Your task is to output, without alteration, each line from the one containing "How do I perform: Click" through the final line of the records below.
***** INPUT FOR THIS TASK
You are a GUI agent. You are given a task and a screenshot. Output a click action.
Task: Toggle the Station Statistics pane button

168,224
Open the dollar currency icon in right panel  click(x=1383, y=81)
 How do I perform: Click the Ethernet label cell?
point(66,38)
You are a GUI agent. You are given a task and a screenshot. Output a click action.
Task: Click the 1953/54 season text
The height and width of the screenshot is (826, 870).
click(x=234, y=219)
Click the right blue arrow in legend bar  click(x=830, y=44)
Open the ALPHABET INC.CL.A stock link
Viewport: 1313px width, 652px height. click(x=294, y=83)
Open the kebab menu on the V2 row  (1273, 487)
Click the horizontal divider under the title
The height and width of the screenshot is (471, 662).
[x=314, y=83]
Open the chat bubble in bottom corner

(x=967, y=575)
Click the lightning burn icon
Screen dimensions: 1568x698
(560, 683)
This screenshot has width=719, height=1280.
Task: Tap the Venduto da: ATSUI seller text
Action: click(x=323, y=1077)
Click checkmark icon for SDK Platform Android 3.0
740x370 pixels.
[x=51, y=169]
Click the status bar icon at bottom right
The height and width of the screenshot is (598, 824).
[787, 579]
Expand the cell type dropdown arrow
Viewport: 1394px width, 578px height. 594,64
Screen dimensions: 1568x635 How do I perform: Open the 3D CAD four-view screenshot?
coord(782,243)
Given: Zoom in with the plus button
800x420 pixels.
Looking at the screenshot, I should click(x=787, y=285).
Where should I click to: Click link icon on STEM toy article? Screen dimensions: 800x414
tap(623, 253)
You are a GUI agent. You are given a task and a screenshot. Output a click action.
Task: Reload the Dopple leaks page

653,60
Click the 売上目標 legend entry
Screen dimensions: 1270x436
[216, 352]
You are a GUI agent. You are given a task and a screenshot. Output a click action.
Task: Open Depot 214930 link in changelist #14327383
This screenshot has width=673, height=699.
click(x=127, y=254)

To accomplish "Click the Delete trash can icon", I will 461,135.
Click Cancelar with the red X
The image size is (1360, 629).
**********
**THE ANSWER**.
 How do I perform: Click the Ethernet label cell?
point(66,38)
You are a GUI agent. You are given a task and a screenshot. Output a click action.
Task: Click the 1953/54 season text
The height and width of the screenshot is (826, 870).
click(x=234, y=219)
Click the right blue arrow in legend bar  click(x=830, y=44)
Open the ALPHABET INC.CL.A stock link
Viewport: 1313px width, 652px height. click(x=294, y=83)
Open the kebab menu on the V2 row  (1273, 487)
Click the horizontal divider under the title
The height and width of the screenshot is (471, 662).
[x=314, y=83]
Open the chat bubble in bottom corner

(x=967, y=575)
Click the lightning burn icon
Screen dimensions: 1568x698
(560, 683)
This screenshot has width=719, height=1280.
Task: Tap the Venduto da: ATSUI seller text
Action: click(x=323, y=1077)
Click checkmark icon for SDK Platform Android 3.0
740x370 pixels.
[x=51, y=169]
Click the status bar icon at bottom right
The height and width of the screenshot is (598, 824).
[787, 579]
Expand the cell type dropdown arrow
Viewport: 1394px width, 578px height. 594,64
Screen dimensions: 1568x635 How do I perform: Open the 3D CAD four-view screenshot?
coord(782,243)
Given: Zoom in with the plus button
800x420 pixels.
Looking at the screenshot, I should click(x=787, y=285).
Where should I click to: Click link icon on STEM toy article? Screen dimensions: 800x414
tap(623, 253)
You are a GUI agent. You are given a task and a screenshot. Output a click action.
Task: Reload the Dopple leaks page

653,60
Click the 売上目標 legend entry
Screen dimensions: 1270x436
[216, 352]
You are a GUI agent. You are given a task and a screenshot. Output a click action.
Task: Open Depot 214930 link in changelist #14327383
This screenshot has width=673, height=699.
click(x=127, y=254)

To accomplish "Click the Delete trash can icon", I will 461,135.
Click Cancelar with the red X
The image size is (1360, 629).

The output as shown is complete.